异丙酚对热打击后内皮细胞线粒体氧化应激损伤的保护作用

Propofol alleviate oxidative stress and mitochondrial damage in endothelial cells after heat stress

目的探讨热损伤过程中异丙酚对内皮细胞的抗氧化作用以及对线粒体的保护效应。方法采用43℃培养2h后37℃、5%CO2常规培养6h的方法建立人脐静脉内皮细胞(HUVECs)热打击模型;实验分为37℃组、37℃+脂肪乳组(阴性对照组)、37℃+异丙酚组、43℃组、43℃+异丙酚组、H2O2+异丙酚组(阳性对照组)6组,其中异丙酚、脂肪乳均于热打击或H2O2作用前先行与细胞孵育。应用CCK-8法检测细胞活力;流式细胞术检测细胞内活性氧(ROS)、线粒体膜电位(ΔΨm)以及线粒体通透性转换孔(MPTP)的变化;荧光素-荧光素酶法检测ATP含量;Caspase活性试剂盒检测caspase-9和caspase-3活性的变化。结果热打击后,HUVECs活力明显降低,线粒体功能受损(P<0.05);经异丙酚预处理的HUVECs在热打击后保持了细胞活力,胞内ROS水平较单纯43℃热打击组明显降低(P<0.05),线粒体膜电位下降的细胞占比(JC-1单体所占比例)明显减少(P<0.05),线粒体通透性转换孔开放,细胞内ATP含量明显升高(P<0.05),同时线粒体损伤相关的caspase-9/3所介导的线粒体凋亡通路的激活也被抑制。结论异丙酚在热损伤过程中具有抗氧化损伤、抗凋亡以及线粒体保护作用。
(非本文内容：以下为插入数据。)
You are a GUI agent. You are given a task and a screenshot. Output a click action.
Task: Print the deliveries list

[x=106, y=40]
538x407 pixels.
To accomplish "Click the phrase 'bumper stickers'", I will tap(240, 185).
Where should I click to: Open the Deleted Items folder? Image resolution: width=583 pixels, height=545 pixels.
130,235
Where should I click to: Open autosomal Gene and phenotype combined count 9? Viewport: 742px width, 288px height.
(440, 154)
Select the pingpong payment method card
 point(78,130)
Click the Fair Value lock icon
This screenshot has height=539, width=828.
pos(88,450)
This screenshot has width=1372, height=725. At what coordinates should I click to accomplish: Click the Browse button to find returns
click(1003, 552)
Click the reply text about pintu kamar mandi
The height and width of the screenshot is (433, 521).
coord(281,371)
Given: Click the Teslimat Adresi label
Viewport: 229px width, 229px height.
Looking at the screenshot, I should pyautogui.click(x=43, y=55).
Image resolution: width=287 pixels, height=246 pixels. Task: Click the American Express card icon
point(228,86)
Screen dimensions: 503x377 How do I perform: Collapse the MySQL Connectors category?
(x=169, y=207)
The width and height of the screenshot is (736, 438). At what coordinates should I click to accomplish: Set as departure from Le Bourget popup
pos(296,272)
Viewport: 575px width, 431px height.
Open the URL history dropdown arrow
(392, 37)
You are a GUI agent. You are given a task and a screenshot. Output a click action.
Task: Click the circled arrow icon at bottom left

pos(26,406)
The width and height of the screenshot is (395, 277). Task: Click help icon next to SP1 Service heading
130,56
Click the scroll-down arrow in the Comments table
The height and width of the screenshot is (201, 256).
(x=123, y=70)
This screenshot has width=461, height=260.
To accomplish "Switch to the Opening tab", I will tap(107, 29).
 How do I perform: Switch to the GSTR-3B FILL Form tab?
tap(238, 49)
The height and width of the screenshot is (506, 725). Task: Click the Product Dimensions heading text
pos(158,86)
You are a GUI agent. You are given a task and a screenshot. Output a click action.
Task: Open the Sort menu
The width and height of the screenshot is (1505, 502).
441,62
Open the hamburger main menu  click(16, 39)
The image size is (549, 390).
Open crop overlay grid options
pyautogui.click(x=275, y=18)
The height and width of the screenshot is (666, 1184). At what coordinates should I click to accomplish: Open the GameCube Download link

Objective To explore the protective effect of propofol on endothelial cells during heat stress and its protective effect to mitochondra. Methods Heat stress model of human umbilical vein endothelial cell was established when cells were incubated at 43℃ for 2h, then further incubted at 37℃, 5%CO2 for 6h. The experimental group was subdivided into six groups, including 37℃ group, 37℃ plus intralipid group （negative control group）, 37℃ plus propofol group, 43℃ plus propofol group, 43℃ plus intralipid group, H2O2 plus propofol group （positive control group）; Pretreated with 50μmol/L propofol, 0.2ml intralipid or 25μmol/L H2O2 before heat stress at 43℃, while the cells in the control group were incubated at 37℃. Cell viability was tested by CCK-8. ROS, mitochondrial membrane potential and the changes in mitochondrial permeability transition pore were determined by flow cytometry. The level of ATP was detected by fluorescein-luciferase. The changes of caspase-9 and caspase-3 were analyzed by Caspase Activity Assay Kit. Results HUVESs cell viability and damage of mitochondra were significantly decreased after heat stress. Compared with 43℃ heat stress group, pretreatment with propofol induced the recovery of cell viability and the ROS levels were significantly decreased in HUVEC cells （P〈0.05）. Meanwhile, the number of cells representing the decrease of mitochondrial membrane potential （the proportion of JC-1 monomer） was significantly decreased （P〈0.05） by propofol. The average fluorescence intensity of calcein which representing the MPTP changes and intracellular ATP content was significantly increased （P〈0.05）. In addition, the activation of mitochondrial apoptotic pathway mediated by caspase-9/3 was also inhibited. Conclusions Propofol have anti-oxidative, anti-apoptosis and mitochondria protective effect against endothelial cell injury during heat stress.